Vaccination rates are continuing to lag in Black African and other ethnic minority groups in England, new figures show.
Around four in 10 people aged 70 and over who identify as Black African are unlikely to have received their first Covid-19 vaccine dose up to 11 March, according to the Office for National Statistics.
At 58.8 per cent, this is the lowest vaccination rate among all ethnic minority groups, the ONS said.
For Black Caribbean groups, the rate stands at 68.7 per cent, and rises to 72.7 per cent and 74.0 per cent for people from Bangladeshi and Pakistani backgrounds respectively.
The highest rate of vaccination, at 91.3 per cent, continues to be seen among the White British population.
Previous NHS data showed that white people in the top vaccine priority groups were more than twice as likely to have received the jab as Black people in the early stages of England’s vaccination programme.
Uptake of the vaccine also varies according to religious affiliation in adults aged 70 and over, the ONS said, with the lowest rates (72.3 per cent) recorded among Muslims.
And disabled people in the same age group had lower rates of vaccination (86.6 per cent) up to 11 March compared with those who were non-disabled.
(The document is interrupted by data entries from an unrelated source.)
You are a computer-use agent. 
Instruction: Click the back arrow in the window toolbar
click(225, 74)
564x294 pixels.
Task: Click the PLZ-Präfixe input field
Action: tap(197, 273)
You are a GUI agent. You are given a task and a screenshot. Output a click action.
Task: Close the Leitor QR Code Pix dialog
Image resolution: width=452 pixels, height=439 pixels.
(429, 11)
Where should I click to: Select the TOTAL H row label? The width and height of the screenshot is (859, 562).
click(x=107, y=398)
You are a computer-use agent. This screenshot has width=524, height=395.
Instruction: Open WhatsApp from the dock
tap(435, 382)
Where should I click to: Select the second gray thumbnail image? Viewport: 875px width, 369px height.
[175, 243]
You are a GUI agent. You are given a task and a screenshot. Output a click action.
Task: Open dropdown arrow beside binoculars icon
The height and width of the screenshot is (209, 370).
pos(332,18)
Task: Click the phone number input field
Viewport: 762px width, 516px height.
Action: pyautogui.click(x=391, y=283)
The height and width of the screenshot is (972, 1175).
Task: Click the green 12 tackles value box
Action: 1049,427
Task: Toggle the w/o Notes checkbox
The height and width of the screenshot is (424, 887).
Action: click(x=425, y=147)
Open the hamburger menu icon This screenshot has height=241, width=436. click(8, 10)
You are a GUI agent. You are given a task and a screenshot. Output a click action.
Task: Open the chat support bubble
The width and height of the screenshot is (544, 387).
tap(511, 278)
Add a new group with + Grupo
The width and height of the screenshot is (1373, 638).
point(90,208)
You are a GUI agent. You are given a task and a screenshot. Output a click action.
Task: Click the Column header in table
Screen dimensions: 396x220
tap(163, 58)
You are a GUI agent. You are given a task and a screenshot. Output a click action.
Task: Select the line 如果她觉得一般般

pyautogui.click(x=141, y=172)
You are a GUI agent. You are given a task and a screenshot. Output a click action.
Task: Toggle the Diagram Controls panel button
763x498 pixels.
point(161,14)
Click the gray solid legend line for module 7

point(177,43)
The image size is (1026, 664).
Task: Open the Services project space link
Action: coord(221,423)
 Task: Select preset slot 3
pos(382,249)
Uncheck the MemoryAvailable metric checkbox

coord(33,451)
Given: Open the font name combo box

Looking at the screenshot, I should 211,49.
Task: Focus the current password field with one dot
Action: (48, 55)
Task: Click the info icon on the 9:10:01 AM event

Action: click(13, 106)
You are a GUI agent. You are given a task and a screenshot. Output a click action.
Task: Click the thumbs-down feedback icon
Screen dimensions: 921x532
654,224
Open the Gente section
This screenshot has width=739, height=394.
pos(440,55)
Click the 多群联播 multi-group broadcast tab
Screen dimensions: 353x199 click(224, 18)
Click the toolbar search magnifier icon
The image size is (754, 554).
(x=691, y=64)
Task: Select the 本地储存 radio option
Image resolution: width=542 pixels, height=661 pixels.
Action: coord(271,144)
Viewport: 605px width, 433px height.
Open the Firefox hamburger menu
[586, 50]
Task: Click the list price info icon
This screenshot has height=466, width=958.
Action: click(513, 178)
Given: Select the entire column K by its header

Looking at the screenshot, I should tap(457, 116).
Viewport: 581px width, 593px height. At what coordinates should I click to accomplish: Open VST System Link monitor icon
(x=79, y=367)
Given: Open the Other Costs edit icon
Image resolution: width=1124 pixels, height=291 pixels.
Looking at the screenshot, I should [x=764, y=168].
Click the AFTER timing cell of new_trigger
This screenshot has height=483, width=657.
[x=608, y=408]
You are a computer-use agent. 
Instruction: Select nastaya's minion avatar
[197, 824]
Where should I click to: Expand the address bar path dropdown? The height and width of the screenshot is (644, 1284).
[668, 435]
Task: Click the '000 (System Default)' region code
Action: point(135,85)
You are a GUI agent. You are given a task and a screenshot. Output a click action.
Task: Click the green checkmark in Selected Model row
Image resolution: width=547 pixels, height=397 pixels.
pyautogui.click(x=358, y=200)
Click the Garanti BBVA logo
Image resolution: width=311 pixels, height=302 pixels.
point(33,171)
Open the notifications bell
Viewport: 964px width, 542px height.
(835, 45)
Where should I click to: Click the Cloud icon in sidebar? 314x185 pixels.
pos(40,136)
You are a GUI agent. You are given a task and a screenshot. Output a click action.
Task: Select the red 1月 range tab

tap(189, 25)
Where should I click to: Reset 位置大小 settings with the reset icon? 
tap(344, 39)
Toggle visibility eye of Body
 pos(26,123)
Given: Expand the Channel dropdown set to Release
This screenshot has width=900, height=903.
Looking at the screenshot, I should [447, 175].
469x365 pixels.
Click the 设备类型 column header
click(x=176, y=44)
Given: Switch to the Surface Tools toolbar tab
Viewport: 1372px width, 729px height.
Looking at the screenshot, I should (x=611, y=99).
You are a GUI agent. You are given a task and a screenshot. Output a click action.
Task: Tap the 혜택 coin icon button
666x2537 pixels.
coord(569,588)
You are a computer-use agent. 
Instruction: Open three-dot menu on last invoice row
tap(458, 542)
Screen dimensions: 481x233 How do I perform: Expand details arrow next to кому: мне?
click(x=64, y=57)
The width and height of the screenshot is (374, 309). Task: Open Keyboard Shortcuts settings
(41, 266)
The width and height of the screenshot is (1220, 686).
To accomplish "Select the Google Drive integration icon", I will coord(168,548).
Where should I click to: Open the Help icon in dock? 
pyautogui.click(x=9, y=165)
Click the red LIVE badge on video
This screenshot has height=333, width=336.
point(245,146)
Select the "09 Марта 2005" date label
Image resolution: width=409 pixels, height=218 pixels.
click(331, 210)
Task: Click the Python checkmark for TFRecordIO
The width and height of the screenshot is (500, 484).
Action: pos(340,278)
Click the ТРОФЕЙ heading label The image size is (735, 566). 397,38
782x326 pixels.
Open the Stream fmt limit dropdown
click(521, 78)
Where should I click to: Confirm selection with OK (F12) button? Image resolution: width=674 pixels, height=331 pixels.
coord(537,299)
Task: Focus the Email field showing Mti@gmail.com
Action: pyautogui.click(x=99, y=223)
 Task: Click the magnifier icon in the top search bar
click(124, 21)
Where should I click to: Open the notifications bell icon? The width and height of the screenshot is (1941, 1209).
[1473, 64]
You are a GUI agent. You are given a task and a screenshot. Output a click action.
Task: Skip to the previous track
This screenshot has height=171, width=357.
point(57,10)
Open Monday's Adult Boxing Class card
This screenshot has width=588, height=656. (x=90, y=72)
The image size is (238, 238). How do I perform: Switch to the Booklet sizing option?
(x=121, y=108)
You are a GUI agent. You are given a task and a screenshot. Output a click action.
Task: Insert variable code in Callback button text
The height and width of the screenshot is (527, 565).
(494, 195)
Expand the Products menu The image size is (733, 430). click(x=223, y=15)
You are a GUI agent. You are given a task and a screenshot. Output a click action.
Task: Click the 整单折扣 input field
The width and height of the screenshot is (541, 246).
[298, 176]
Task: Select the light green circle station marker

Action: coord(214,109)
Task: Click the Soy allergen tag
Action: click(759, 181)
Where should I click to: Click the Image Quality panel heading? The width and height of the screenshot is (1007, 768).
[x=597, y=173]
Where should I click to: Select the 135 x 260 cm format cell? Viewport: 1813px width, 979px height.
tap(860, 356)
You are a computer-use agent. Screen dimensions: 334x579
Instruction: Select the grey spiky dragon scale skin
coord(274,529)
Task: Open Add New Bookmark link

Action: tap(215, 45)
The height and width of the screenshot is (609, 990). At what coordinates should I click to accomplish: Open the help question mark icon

Ben Humberstone, a health analysis statistician at the ONS, said the disparities in uptake between people of different ethnicity, religion and disability “remain after accounting for geography, underlying health conditions and certain indicators of socio-economic inequality.”
Vaccine hesitancy among minority groups has repeatedly been flagged as a cause for concern by health experts and doctors, who are fearful that certain communities will remain vulnerable to Covid-19 as restrictions are gradually lifted over the coming weeks.
Nadhim Zahawi, the vaccines minister, said last month: “When the virus has no-one to spread into because most of the adult population is vaccinated, it will try and find those groups that are unprotected and that’s my big fear, that once it gets into particular communities it will go through them like wildfire.”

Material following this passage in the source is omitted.